Problem to work on »
Compute how many lines in the data below hold the word "screenshot", then report that number with nothing else.

Dataset content »
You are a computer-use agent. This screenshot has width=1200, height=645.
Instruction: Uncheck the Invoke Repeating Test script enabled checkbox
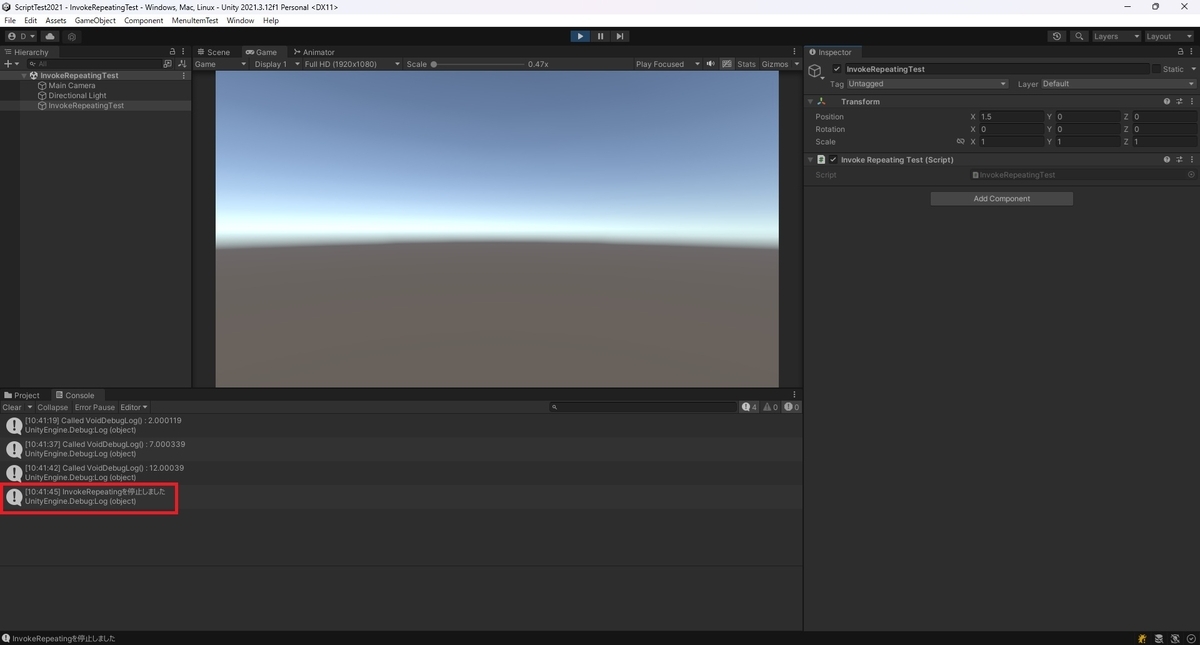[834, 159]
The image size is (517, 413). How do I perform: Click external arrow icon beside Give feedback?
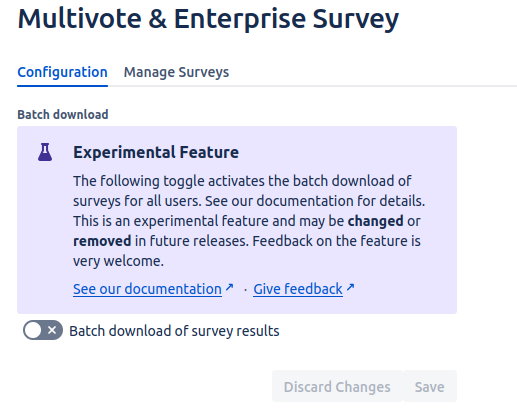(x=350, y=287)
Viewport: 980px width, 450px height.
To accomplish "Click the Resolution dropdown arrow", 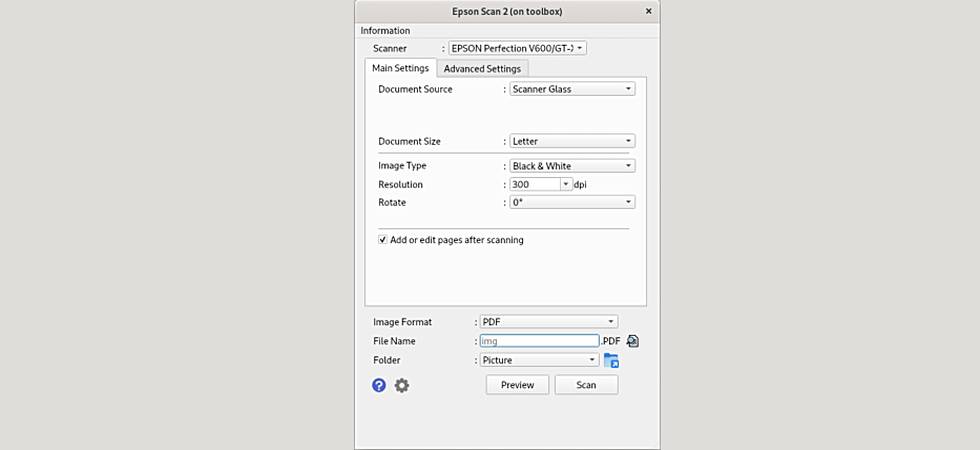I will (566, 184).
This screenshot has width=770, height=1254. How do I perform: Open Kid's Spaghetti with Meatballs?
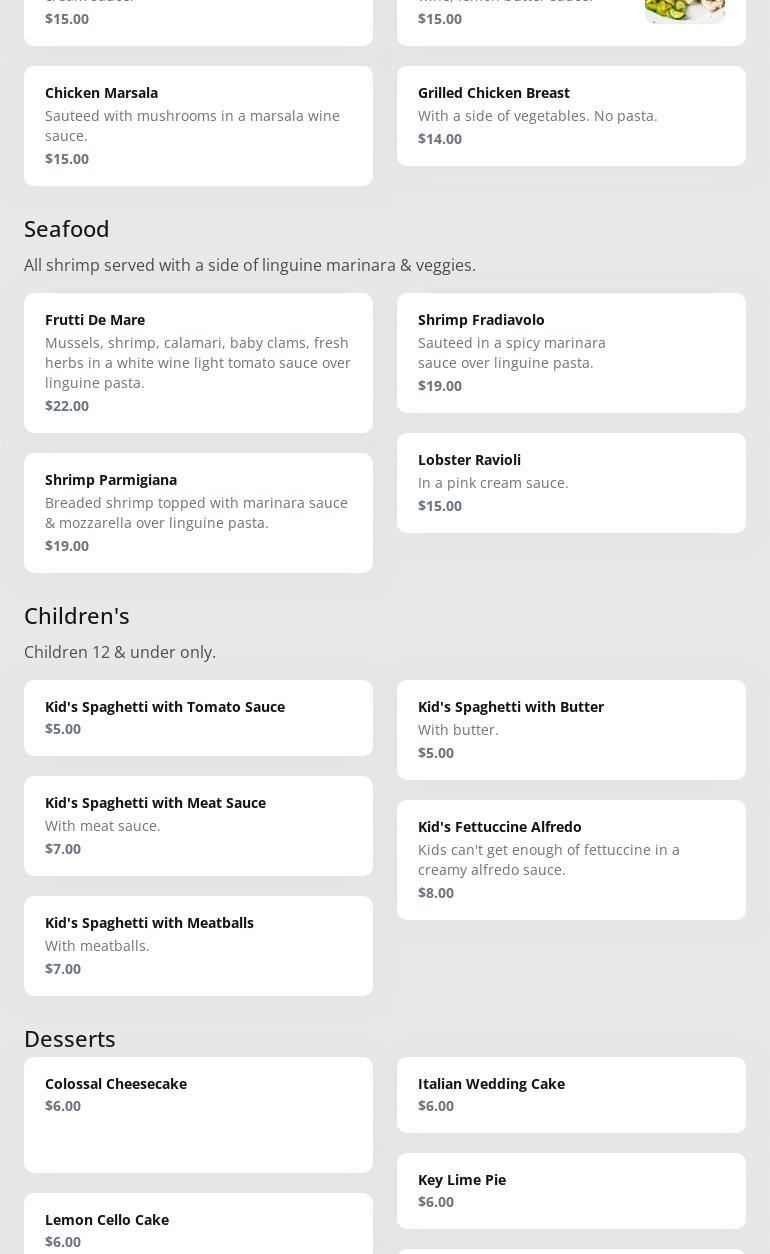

Solution to the problem »
2